Can't see the wood for the trees

Reducing deforestation is one of the fastest and most cost-effective ways to slow climate change. Emissions from deforestation and forest degradation account for around a tenth of global emissions. Globally the U.N. estimates some 13 million hectares of forest are cleared each year. Scientific studies show that large, commercial agriculture and timber enterprises are the principal agents of tropical deforestation, which is responsible for about 15 percent of global warming pollution worldwide.

A report published by the Union of Concerned Scientists, notes that export-driven industries are driving a bigger share of deforestation than ever before, highlighting the increasing role commodity production and trade play in driving tropical deforestation and marking a shift from previous decades, when most tropical deforestation was the product of poor farmers trying to put food on the table for their families.

Forest lands are being converted for commodity production: palm oil, timber, beef and leather, pulp and paper, and soy.

The causes of deforestation are naturally to be sought in the profit motive which inspires those responsible.
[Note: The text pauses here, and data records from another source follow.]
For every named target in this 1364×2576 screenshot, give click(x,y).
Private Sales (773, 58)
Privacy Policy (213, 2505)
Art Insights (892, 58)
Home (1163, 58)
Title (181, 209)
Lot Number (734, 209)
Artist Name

Yet there are those who seek solutions in the very corporations that exploit the forest for investment returns. Rhett A, Butler of a tropical forest web site, and William F. Laurance of the Smithsonian Tropical Research Institute in Panama suggest that the "industrialization" of deforestation provides environmental lobby groups with identifiable targets that may be more responsive to pressure on environmental concerns than tens of millions of impoverished rural farmers. Laurance said. "... it's also much easier to target a handful of globalized corporations than many millions of poor farmers living on the frontier."

However, capitalism’s priority is to protect business opportunities not the environment. Business is everything and everything is business.